A lot of these companies have spent a long time acquiring companies. They've taken your maintenance dollars and pretty much use that to acquire additional capabilities. And then instead of investing in back into the core product that you paid for, they went and bought something else and then asks you to pay for it. That's the biggest challenge why legacy or big companies can't innovate as quickly.
So when companies are thinking about implementing machine learning, artificial intelligence, natural language processing in the back office, what are the functions that are the easiest places to start, the lowest hanging fruit?
Let's take a thing like invoice matching in accounts receivable. People are doing that manually. Like, "Oh, here's the number, here's the check. Does that make sense?"
That's crazy, right? It's two-way matching, three-way matching. That should happen automatically. We should be able to take OCR computer vision, put that into place, I'll assign some logic so that that's something you never have to do again so you don't miss a payment.
But once we add AI, we get something very interesting. I can figure out, "Hey, that was a 30-day term versus a 60-day term."
And that creates a very, very different dynamic.
On a 30-day term, "Well, hey, maybe if I pay earlier, I lose out. But on a 60-day term, maybe I pay earlier, I might actually have a discount for paying the vendor earlier."
Or maybe I'm just going to pay late because my cash reserves are in a different situation and I'm reporting at the end of the quarter, right? Gives you a lot more choices. It becomes a lot more intelligent. In aggregate, what that does, it gives us the ability to not spend time on the mundane and be more strategic.
You just alluded to cash flow. How do you see artificial intelligence, machine learning, sophisticated datasets, and complex algorithms improving the ability of companies to forecast and manage cash in the future?
When we get to self-driving, self-automated apps, what we're going to be able to do is manage cash. We can go from weekly close to daily close to hourly close. It might even be instant close. "Hey, what's the cash balance?" "Oh well, this is what it is at this moment in time at this second." Right?

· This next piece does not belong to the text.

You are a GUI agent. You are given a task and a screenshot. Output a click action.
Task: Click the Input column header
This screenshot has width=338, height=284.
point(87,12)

It's almost like quantum. Everything changes, the answer is different every hour, every second. Well, it's going to be like that. Now, are you going to really do that? No, you'll go insane. But the fact that you can do that is interesting. You would know exactly how much cash is on hand. You know exactly how much cash you have to deploy in the next 30 days. It completely changes your treasury function.
Awesome. Any concluding thoughts, Ray?
The next decade is going to be something very different, unlike anything we've seen before. We've had transactional systems for so long. Companies that have been in the ERP space have been focused on managing a transaction, working on a business process. Well, that's not as important.
The future is really about getting to precision decisions. And precision decisions happen when you actually automate your transactions, you deploy artificial intelligence, and you can create an autonomous enterprise. That's where we're headed in the next 10 years.
I can’t wait. Thanks so much for sitting down with us today, Ray. It was enlightening.
Always a pleasure. Thanks for having me.